Goal of the exercise: Each line from the one containing "Where should I" to the end of the entries below is to be set down exactly; the pictures are not.

Given data:
________________
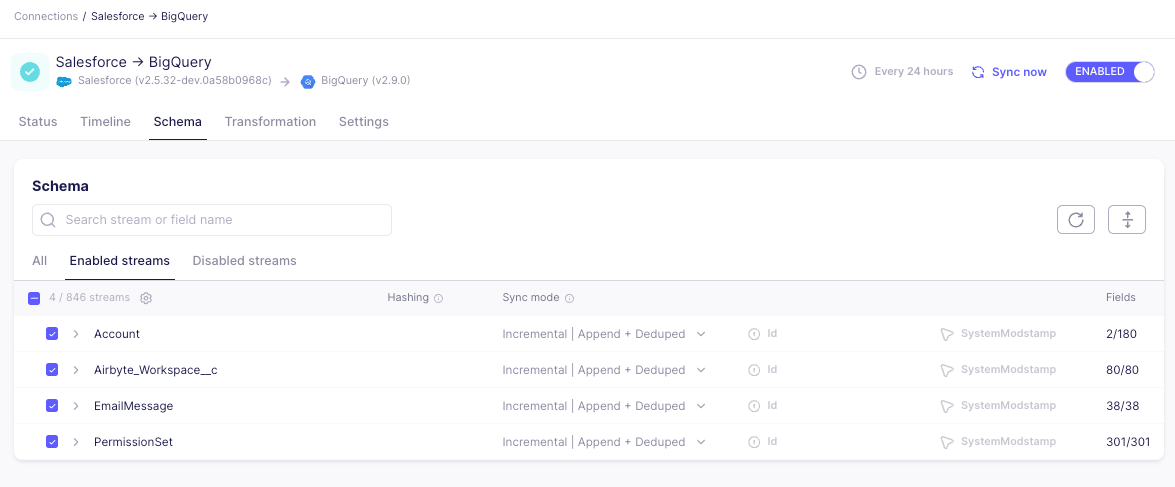Toggle the ENABLED connection switch
Image resolution: width=1175 pixels, height=487 pixels.
tap(1109, 72)
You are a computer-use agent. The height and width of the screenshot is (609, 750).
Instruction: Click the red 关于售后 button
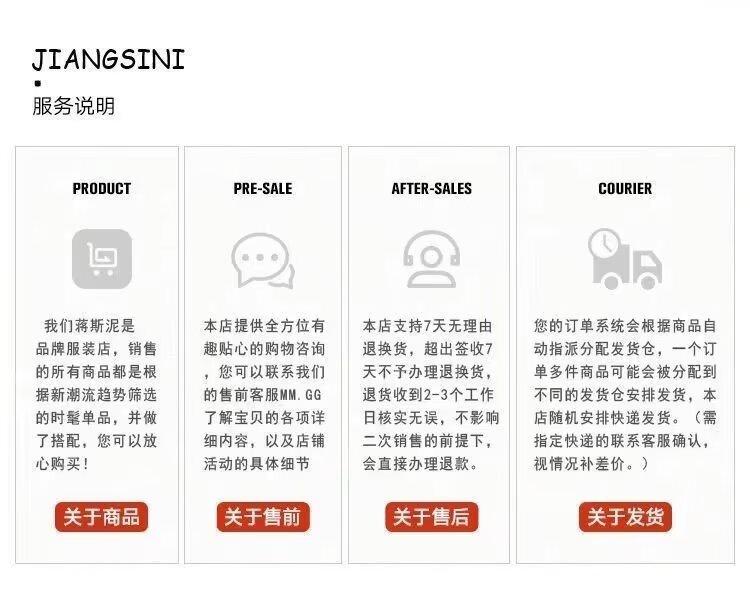[431, 517]
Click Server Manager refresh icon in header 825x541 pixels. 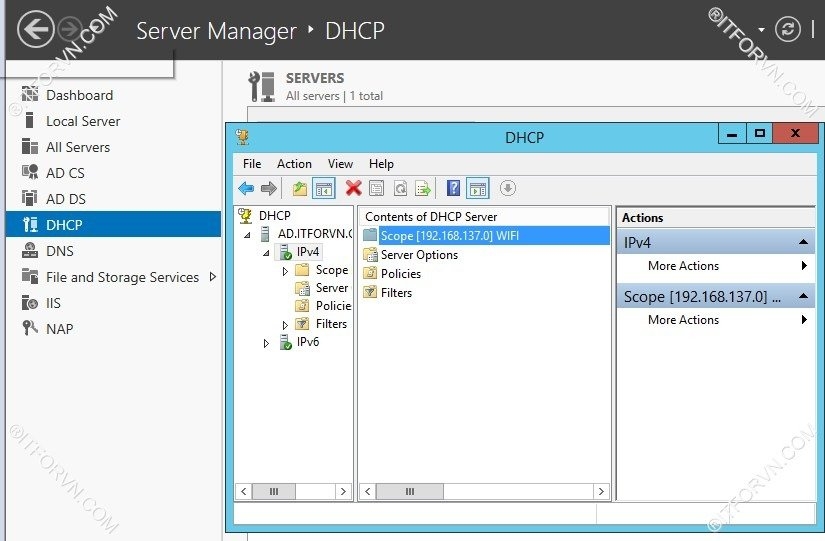tap(788, 29)
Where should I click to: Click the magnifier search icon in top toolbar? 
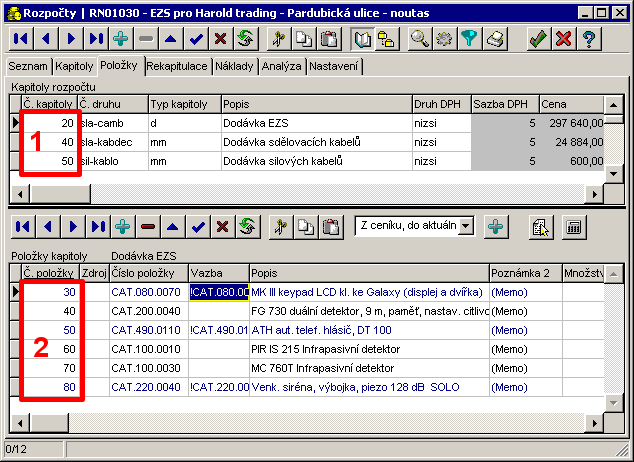click(421, 39)
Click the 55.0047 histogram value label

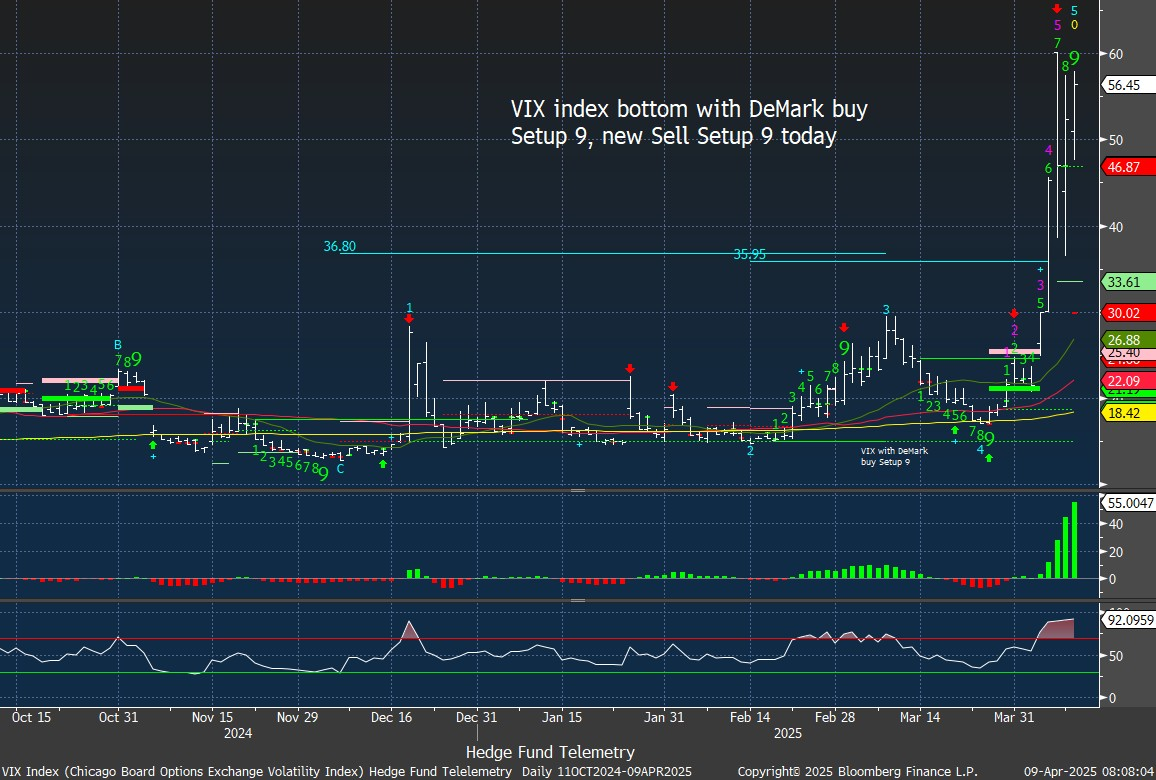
________________
Answer to this task:
Where should I click to: Click the magnifier search icon in top toolbar? 
click(421, 39)
Click the 55.0047 histogram value label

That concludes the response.